Last year, Hon Hai’s net profit soared to NT$106.7 billion, or NT$8.16 per share, up 12.6 percent from a record profit of NT$94.76 billion, or NT$8.03 per share, in 2012.
Last year’s figure fell slightly short of Citigroup analyst Wei Chen’s (陳思維) expecation that Hon Hai would make NT$109.75 billion, as Hon Hai posted weaker-than-expected gross margin and operating profit margin for the fourth quarter.
Gross margin dropped to 6.91 percent last quarter from 7.22 percent in the previous quarter, which is lower than 7 percent Chen estimated.
The company’s operating profit margin shrank to 3.38 percent from 3.64 percent, below the 3.7 percent estimated by Chen, according to a Citigroup report released earlier this month.
Hon Hai improved its net margin to 3.21 percent last quarter from 2.98 percent a quarter ago, but still lagged behind Chen’s forecast of 3.4 percent.
In the report, Chen initiated Hon Hai with a “buy” rating, betting on growth drivers Apple’s new iPhone 6 and iTV. He set the company’s target price at NT$112, implying almost a 30 percent upside in the next 12 months from the stock’s closing price of NT$86.3 on Friday.

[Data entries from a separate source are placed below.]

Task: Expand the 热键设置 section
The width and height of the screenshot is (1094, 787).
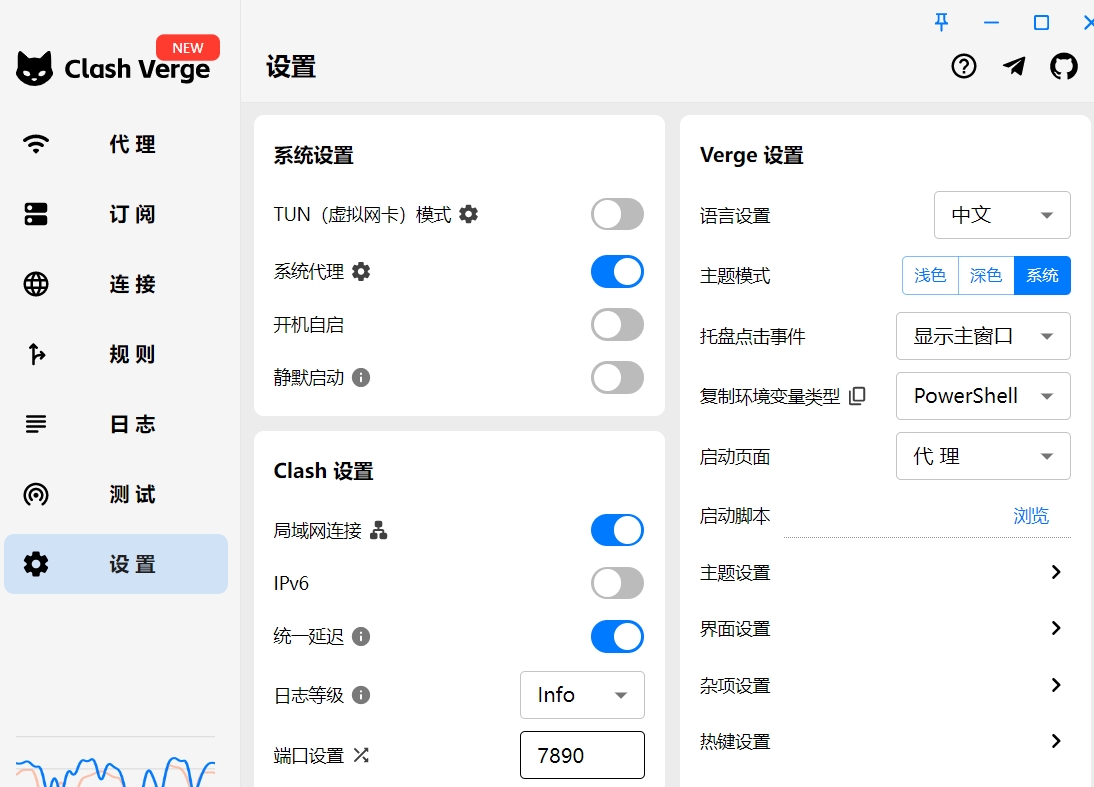Action: coord(1055,741)
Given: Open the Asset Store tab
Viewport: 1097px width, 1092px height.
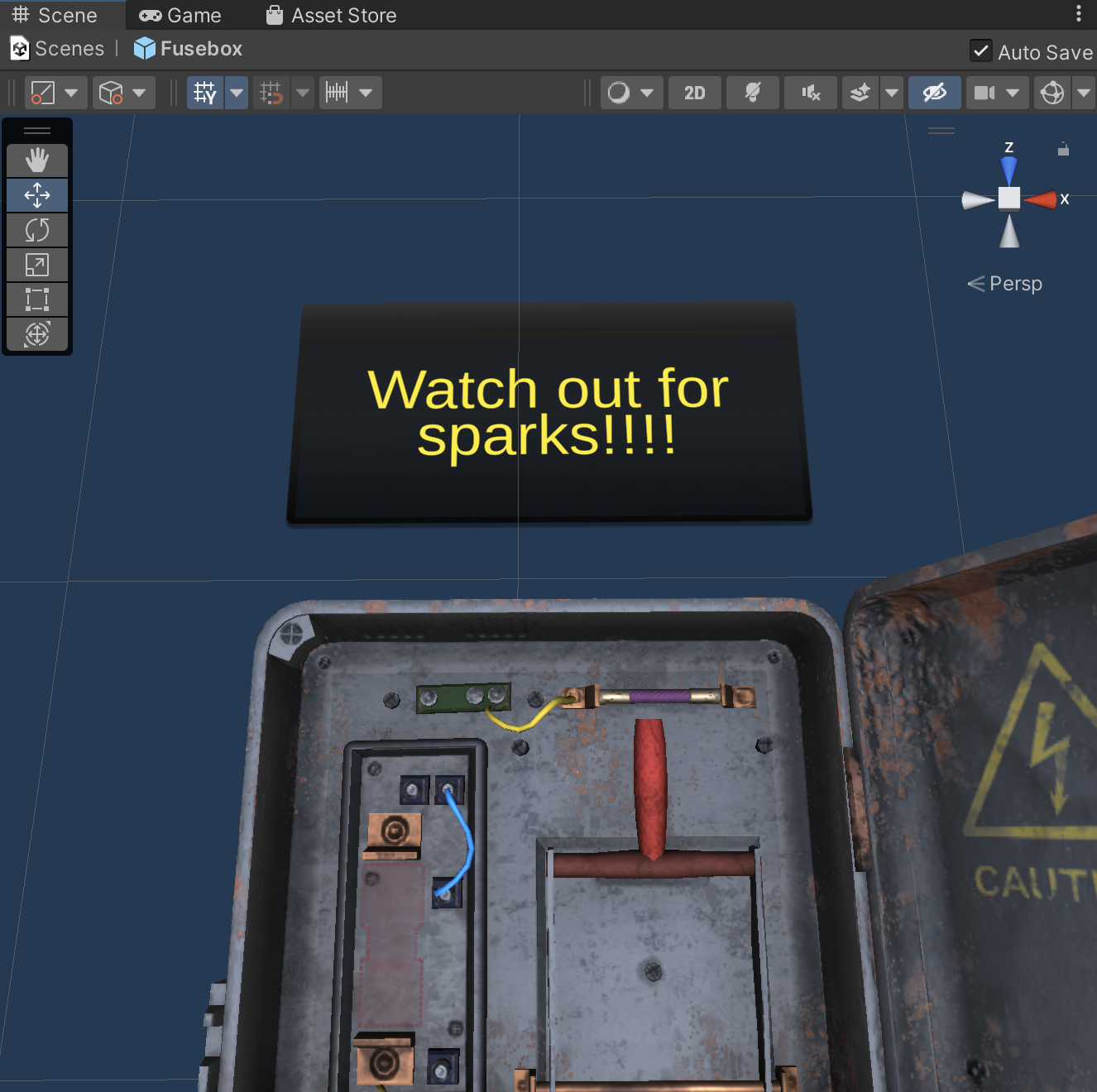Looking at the screenshot, I should point(331,15).
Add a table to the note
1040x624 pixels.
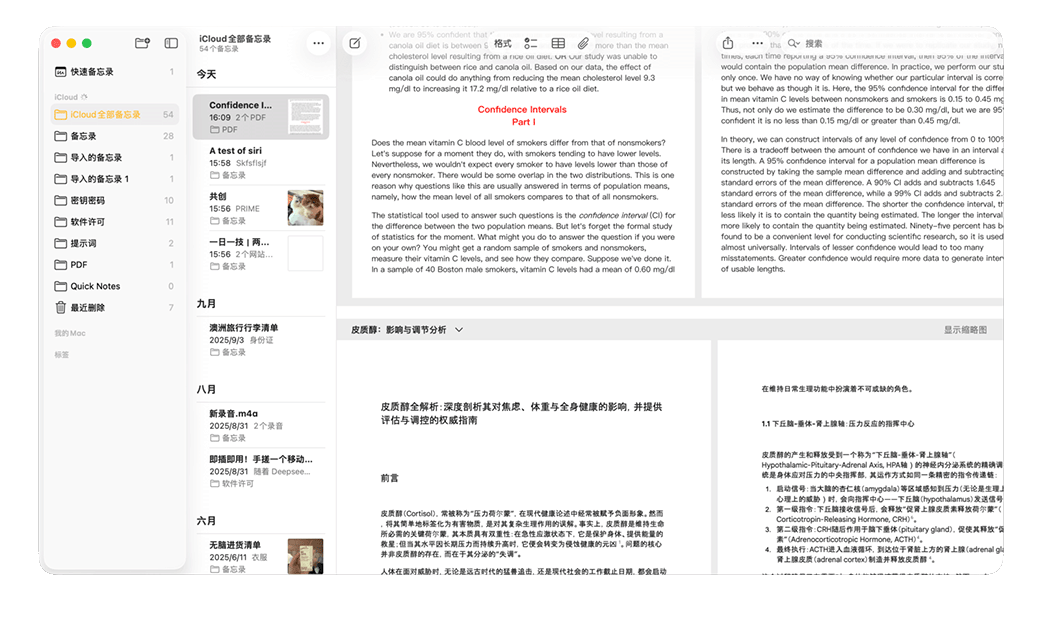pos(558,44)
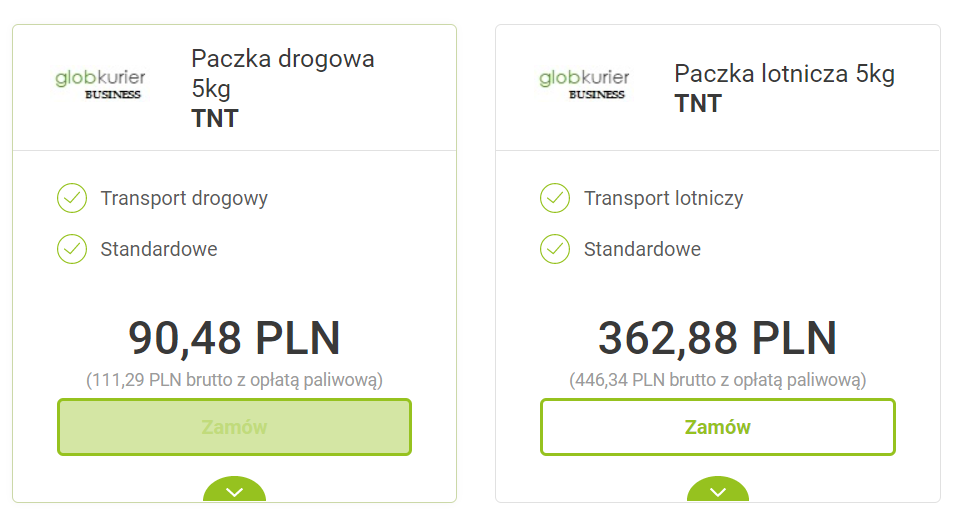Viewport: 964px width, 522px height.
Task: Click the 362,88 PLN price
Action: click(x=717, y=338)
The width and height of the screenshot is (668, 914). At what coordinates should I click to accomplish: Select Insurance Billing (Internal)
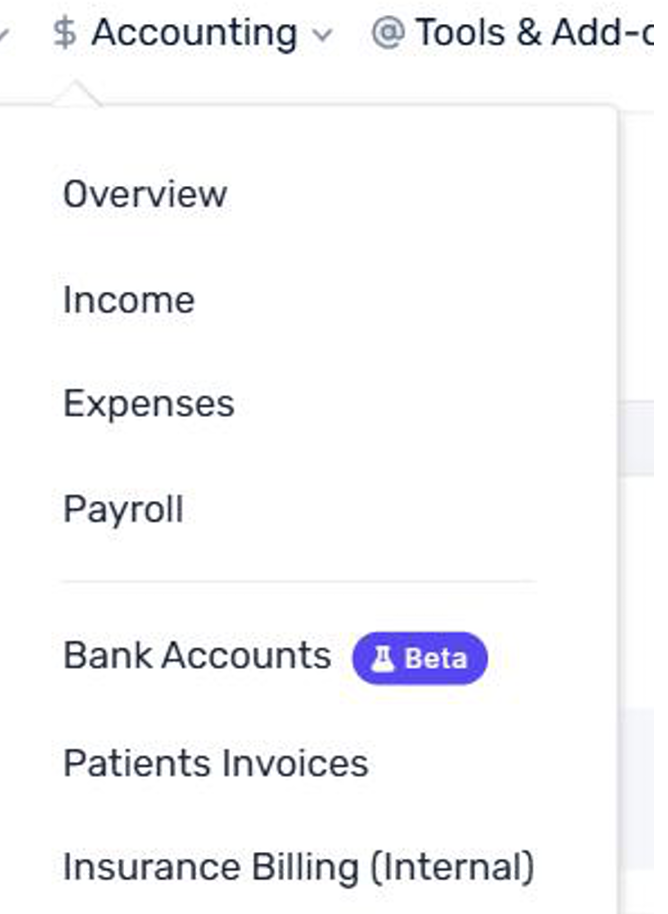298,867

“Unlike the market, we are optimistic about Hon Hai’s margins, driven by stronger pricing discipline with Apple, the launch of iPhone 6 in 2014 and the iTV product cycle in 2015,” Chen said in the report.
Chen expected Hon Hai to report a 32 percent sequential decline in revenue to NT$894.19 billion from last quarter’s NT$1.33 trillion.
Revenue will remain flat next quarter at NT$890 billion, he said.
Hon Hai chairman Terry Gou (郭台銘) has also said earlier this year that the second quarter would be similar on seasonal weakness compared with the current quarter. Gou expected seasonal demand in the second half of this year to boost business.
Hon Hai is scheduled to hold its annual shareholder’s meeting on June 15.
However, the company’s board has not yet discussed its cash dividend policy.
The company last year delivered a cash dividend of NT$1.5 per share and a stock dividend of 5 percent per share.